• **EXERCISE AIM**
What you give back should be exactly the lines from the one with "Instruction: Toggle Day 2 Lunch checkbox" through the end of the data, without the pictures.

• **DATA FOR THIS TASK**
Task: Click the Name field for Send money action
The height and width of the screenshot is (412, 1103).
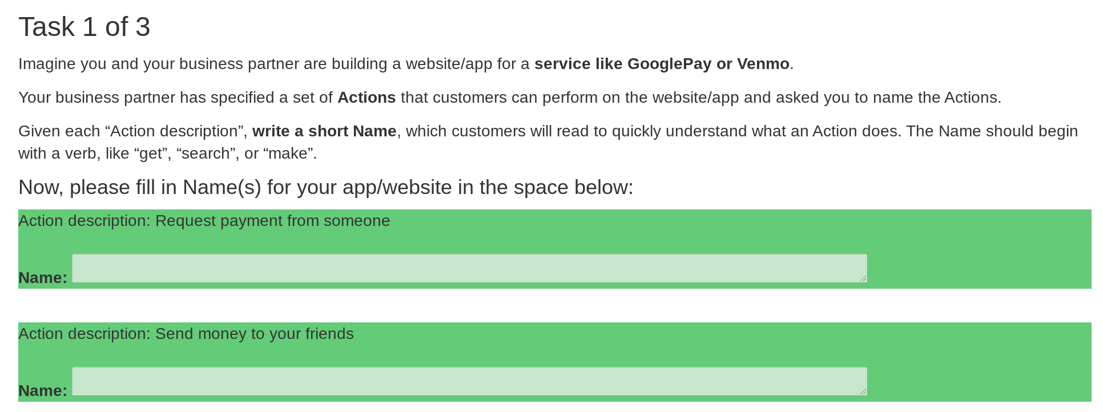Action: tap(469, 381)
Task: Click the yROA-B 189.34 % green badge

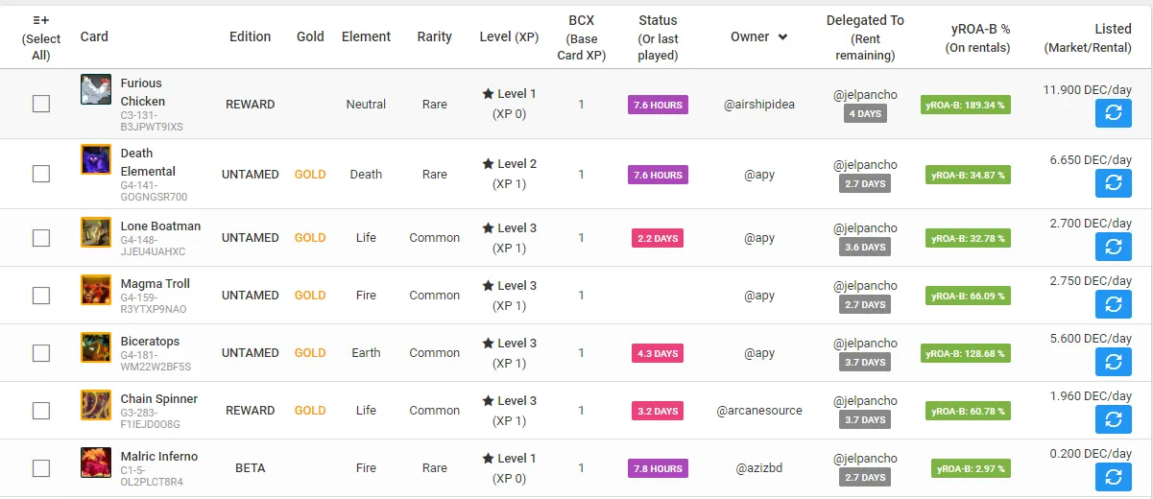Action: point(965,105)
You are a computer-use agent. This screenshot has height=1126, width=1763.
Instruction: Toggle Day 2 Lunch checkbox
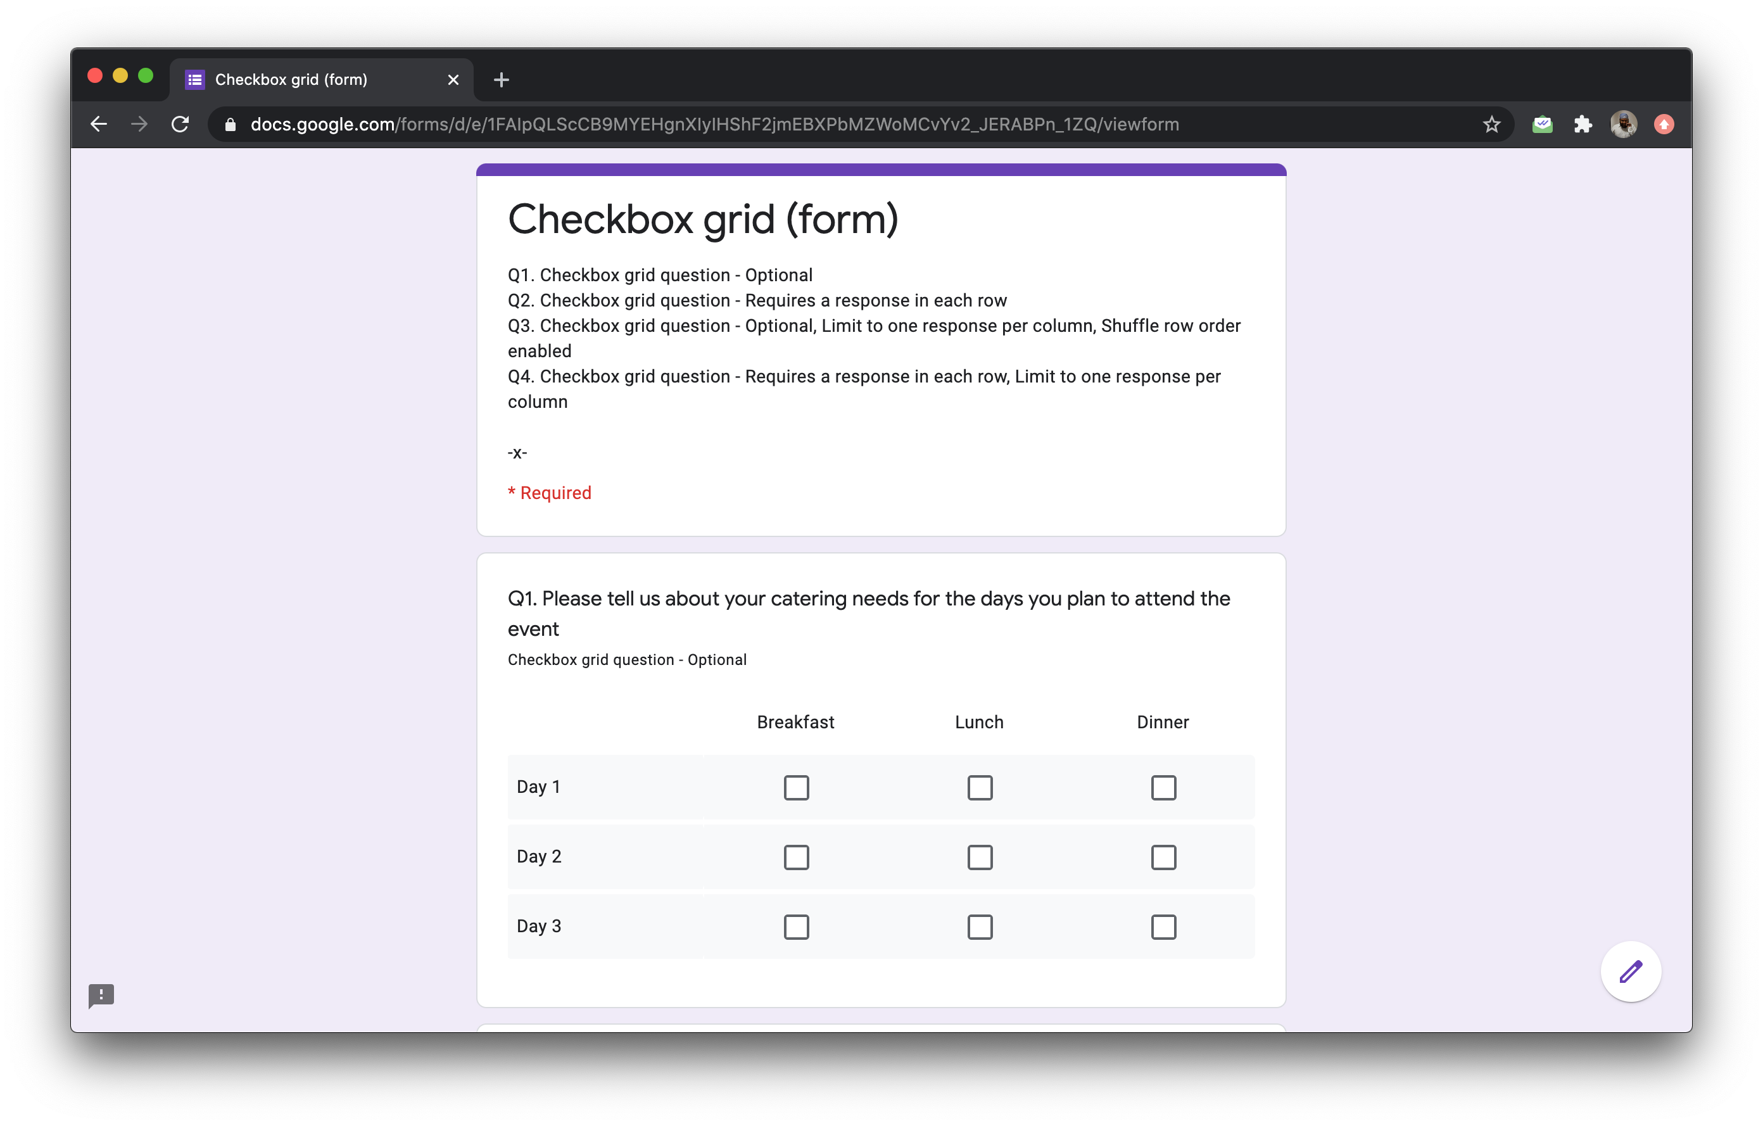point(979,855)
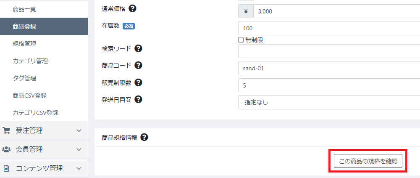
Task: Click help icon beside 販売制限数
Action: (x=138, y=82)
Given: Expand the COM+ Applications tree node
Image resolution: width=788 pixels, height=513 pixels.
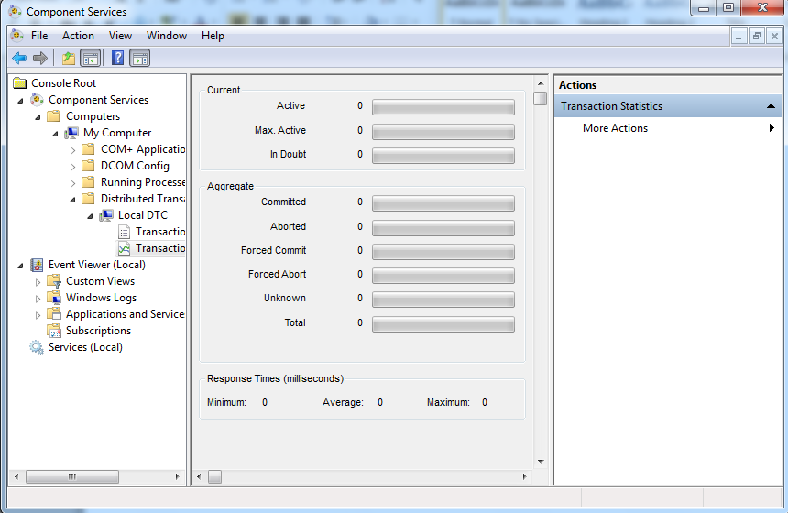Looking at the screenshot, I should pos(73,149).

• **WRITTEN SOLUTION**
Instruction: Toggle Day 2 Lunch checkbox
point(979,855)
Task: Click help icon beside 販売制限数
Action: (x=138, y=82)
Given: Expand the COM+ Applications tree node
Image resolution: width=788 pixels, height=513 pixels.
Looking at the screenshot, I should pos(73,149).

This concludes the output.